§ Instruction:
Convert every line of the data below into a Markdown table with the columns "No." and "Line", numbering the rows in order and omitting blank lines.

§ Entries for locating words and elements:
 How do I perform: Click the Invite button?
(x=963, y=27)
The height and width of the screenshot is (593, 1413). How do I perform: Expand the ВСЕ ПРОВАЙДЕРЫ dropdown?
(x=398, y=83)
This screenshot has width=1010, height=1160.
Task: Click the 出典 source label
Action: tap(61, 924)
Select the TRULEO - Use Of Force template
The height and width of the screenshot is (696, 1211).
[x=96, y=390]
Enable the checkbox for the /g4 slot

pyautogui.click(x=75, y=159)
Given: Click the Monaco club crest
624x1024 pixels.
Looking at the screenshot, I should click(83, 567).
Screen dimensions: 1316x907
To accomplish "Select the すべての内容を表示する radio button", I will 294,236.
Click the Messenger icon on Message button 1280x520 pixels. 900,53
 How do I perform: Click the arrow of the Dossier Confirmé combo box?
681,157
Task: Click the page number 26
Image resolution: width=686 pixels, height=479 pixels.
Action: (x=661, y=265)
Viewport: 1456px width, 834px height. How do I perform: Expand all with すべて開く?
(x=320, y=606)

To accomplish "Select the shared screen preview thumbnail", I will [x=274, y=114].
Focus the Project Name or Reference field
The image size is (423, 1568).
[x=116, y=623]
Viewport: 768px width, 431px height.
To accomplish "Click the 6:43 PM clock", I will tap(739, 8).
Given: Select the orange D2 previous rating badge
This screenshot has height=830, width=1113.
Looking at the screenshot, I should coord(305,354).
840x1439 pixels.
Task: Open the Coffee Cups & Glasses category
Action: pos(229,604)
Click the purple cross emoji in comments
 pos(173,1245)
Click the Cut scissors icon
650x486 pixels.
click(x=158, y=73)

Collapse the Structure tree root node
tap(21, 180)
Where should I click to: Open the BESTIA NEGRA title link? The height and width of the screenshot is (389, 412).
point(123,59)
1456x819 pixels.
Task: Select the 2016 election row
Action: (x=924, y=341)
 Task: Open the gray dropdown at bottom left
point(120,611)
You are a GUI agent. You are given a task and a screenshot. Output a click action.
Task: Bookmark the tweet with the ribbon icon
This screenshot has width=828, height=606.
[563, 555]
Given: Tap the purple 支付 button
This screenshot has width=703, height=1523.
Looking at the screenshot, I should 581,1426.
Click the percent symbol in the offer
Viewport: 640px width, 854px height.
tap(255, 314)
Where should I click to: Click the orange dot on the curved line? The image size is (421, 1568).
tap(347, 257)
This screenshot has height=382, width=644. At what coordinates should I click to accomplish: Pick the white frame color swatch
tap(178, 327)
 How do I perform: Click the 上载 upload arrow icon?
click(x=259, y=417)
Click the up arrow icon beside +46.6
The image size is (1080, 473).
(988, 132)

§ Finished answer:
| No. | Line |
|---|---|
| 1 |  How do I perform: Click the Invite button? |
| 2 | (x=963, y=27) |
| 3 | The height and width of the screenshot is (593, 1413). How do I perform: Expand the ВСЕ ПРОВАЙДЕРЫ dropdown? |
| 4 | (x=398, y=83) |
| 5 | This screenshot has width=1010, height=1160. |
| 6 | Task: Click the 出典 source label |
| 7 | Action: tap(61, 924) |
| 8 | Select the TRULEO - Use Of Force template |
| 9 | The height and width of the screenshot is (696, 1211). |
| 10 | [x=96, y=390] |
| 11 | Enable the checkbox for the /g4 slot |
| 12 | pyautogui.click(x=75, y=159) |
| 13 | Given: Click the Monaco club crest |
| 14 | 624x1024 pixels. |
| 15 | Looking at the screenshot, I should click(83, 567). |
| 16 | Screen dimensions: 1316x907 |
| 17 | To accomplish "Select the すべての内容を表示する radio button", I will 294,236. |
| 18 | Click the Messenger icon on Message button 1280x520 pixels. 900,53 |
| 19 |  How do I perform: Click the arrow of the Dossier Confirmé combo box? |
| 20 | 681,157 |
| 21 | Task: Click the page number 26 |
| 22 | Image resolution: width=686 pixels, height=479 pixels. |
| 23 | Action: (x=661, y=265) |
| 24 | Viewport: 1456px width, 834px height. How do I perform: Expand all with すべて開く? |
| 25 | (x=320, y=606) |
| 26 | To accomplish "Select the shared screen preview thumbnail", I will [x=274, y=114]. |
| 27 | Focus the Project Name or Reference field |
| 28 | The image size is (423, 1568). |
| 29 | [x=116, y=623] |
| 30 | Viewport: 768px width, 431px height. |
| 31 | To accomplish "Click the 6:43 PM clock", I will tap(739, 8). |
| 32 | Given: Select the orange D2 previous rating badge |
| 33 | This screenshot has height=830, width=1113. |
| 34 | Looking at the screenshot, I should coord(305,354). |
| 35 | 840x1439 pixels. |
| 36 | Task: Open the Coffee Cups & Glasses category |
| 37 | Action: pos(229,604) |
| 38 | Click the purple cross emoji in comments |
| 39 |  pos(173,1245) |
| 40 | Click the Cut scissors icon |
| 41 | 650x486 pixels. |
| 42 | click(x=158, y=73) |
| 43 | Collapse the Structure tree root node |
| 44 | tap(21, 180) |
| 45 | Where should I click to: Open the BESTIA NEGRA title link? The height and width of the screenshot is (389, 412). |
| 46 | point(123,59) |
| 47 | 1456x819 pixels. |
| 48 | Task: Select the 2016 election row |
| 49 | Action: (x=924, y=341) |
| 50 |  Task: Open the gray dropdown at bottom left |
| 51 | point(120,611) |
| 52 | You are a GUI agent. You are given a task and a screenshot. Output a click action. |
| 53 | Task: Bookmark the tweet with the ribbon icon |
| 54 | This screenshot has width=828, height=606. |
| 55 | [563, 555] |
| 56 | Given: Tap the purple 支付 button |
| 57 | This screenshot has width=703, height=1523. |
| 58 | Looking at the screenshot, I should 581,1426. |
| 59 | Click the percent symbol in the offer |
| 60 | Viewport: 640px width, 854px height. |
| 61 | tap(255, 314) |
| 62 | Where should I click to: Click the orange dot on the curved line? The image size is (421, 1568). |
| 63 | tap(347, 257) |
| 64 | This screenshot has height=382, width=644. At what coordinates should I click to accomplish: Pick the white frame color swatch |
| 65 | tap(178, 327) |
| 66 |  How do I perform: Click the 上载 upload arrow icon? |
| 67 | click(x=259, y=417) |
| 68 | Click the up arrow icon beside +46.6 |
| 69 | The image size is (1080, 473). |
| 70 | (988, 132) |